Он смотрел на нее, как злой и испуганный лев на рогатую козу.
- Какие уроки?! Какие такие уроки?!! - крикнул он. - Он что, Люля, по-твоему, плохо сейчас учится?!
- Ну будет плохо!
- С какой это стати?!
- Из-за вашей подводной рыбалки - будь она неладна!
- Он что же, по-твоему, ничего, кроме уроков, не делает?! А марки, а его нелепые бальные танцы, гитара и прочее?!
- Ну и что? Где мысль?
- А тут и мысль, что, когда будет ездить со мной на рыбалку, в чем-то другом он себя ограничит!
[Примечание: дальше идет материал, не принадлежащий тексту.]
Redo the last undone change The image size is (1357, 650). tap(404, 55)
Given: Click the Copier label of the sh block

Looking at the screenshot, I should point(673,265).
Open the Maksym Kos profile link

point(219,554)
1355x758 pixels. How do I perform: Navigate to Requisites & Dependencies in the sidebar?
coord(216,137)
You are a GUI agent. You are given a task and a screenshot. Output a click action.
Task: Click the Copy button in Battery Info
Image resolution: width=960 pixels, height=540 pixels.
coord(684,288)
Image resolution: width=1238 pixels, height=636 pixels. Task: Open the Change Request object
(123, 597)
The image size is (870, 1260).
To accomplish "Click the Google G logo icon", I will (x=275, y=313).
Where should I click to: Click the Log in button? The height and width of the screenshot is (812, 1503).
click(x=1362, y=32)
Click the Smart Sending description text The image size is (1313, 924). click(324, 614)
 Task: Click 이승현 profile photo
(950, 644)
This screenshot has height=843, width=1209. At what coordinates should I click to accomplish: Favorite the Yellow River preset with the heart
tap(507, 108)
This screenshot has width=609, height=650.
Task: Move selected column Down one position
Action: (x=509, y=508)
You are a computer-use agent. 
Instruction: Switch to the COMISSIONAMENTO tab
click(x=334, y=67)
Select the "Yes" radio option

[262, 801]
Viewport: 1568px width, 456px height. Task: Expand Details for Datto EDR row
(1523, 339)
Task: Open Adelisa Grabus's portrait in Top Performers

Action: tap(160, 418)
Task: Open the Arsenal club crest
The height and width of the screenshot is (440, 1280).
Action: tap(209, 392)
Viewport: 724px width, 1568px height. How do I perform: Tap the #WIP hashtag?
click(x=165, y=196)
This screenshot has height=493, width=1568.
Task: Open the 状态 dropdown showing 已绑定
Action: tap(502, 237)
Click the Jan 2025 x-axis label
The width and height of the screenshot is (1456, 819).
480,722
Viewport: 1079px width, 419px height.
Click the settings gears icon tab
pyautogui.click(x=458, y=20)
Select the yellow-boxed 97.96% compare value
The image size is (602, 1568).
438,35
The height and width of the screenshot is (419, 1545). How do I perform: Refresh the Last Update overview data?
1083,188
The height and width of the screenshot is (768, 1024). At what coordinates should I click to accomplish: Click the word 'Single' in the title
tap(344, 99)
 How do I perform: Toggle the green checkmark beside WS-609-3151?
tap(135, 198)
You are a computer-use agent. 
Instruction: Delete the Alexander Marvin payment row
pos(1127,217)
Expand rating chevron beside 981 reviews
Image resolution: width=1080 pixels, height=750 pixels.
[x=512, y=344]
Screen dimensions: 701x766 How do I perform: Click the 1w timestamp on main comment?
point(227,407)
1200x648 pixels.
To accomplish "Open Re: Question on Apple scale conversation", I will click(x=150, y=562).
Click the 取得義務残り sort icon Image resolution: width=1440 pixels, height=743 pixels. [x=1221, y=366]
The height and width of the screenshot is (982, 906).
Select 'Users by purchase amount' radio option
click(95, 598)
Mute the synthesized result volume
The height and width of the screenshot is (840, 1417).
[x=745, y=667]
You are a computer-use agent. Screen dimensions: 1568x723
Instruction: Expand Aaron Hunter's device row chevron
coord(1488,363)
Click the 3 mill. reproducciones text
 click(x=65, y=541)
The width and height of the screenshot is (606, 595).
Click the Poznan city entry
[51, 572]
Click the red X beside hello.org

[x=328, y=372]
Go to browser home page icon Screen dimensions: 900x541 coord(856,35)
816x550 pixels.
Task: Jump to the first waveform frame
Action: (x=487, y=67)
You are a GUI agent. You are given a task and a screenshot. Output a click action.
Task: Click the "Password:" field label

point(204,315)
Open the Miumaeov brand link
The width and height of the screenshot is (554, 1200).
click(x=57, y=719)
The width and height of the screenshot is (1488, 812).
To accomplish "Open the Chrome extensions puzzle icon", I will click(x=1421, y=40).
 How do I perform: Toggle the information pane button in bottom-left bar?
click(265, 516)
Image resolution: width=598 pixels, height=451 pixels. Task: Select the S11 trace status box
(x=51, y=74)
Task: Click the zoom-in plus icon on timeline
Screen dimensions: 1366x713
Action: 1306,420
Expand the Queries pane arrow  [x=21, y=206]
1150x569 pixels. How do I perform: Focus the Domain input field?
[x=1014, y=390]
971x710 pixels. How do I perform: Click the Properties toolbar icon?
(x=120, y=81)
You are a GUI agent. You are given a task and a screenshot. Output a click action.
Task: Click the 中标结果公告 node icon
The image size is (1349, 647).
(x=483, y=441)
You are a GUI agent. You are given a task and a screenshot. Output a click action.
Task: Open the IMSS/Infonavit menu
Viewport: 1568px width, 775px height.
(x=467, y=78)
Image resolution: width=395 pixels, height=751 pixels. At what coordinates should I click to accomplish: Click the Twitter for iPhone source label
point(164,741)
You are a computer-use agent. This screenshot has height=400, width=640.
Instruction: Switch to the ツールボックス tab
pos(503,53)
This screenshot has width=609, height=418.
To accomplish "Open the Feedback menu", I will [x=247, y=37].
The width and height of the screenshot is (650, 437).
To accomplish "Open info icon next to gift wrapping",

Это был уже умный дедов довод.
- Ты-то сам что об этом думаешь? - заметив меня, сказала, почти сдаваясь, мама.
- Ограничу, - сказал я.
Мама улетела на кухню.
- Оба больные, - покрикивала она из кухни. - И муж не пойми что: молчит.
Папаня хихикнул.
Мама снова влетела в комнату и кинула мне на колени свой старый мохеровый шарфик.
- Я тебе простужусь! - крикнула она мне. - Что это еще за бальные танцы? - спросила она у меня. - Первый раз слышу. Ходишь на танцы?!
- Это я в запальчивости, - сказал дед. - Никуда он не ходит. Просто собирался. На рыбалку будет ходить вместо танцев. Здоровый парень - пусть на свежем воздухе продышится, пока молод.
Баталия кончилась. Учуяв это, позволил себе выступить и папа.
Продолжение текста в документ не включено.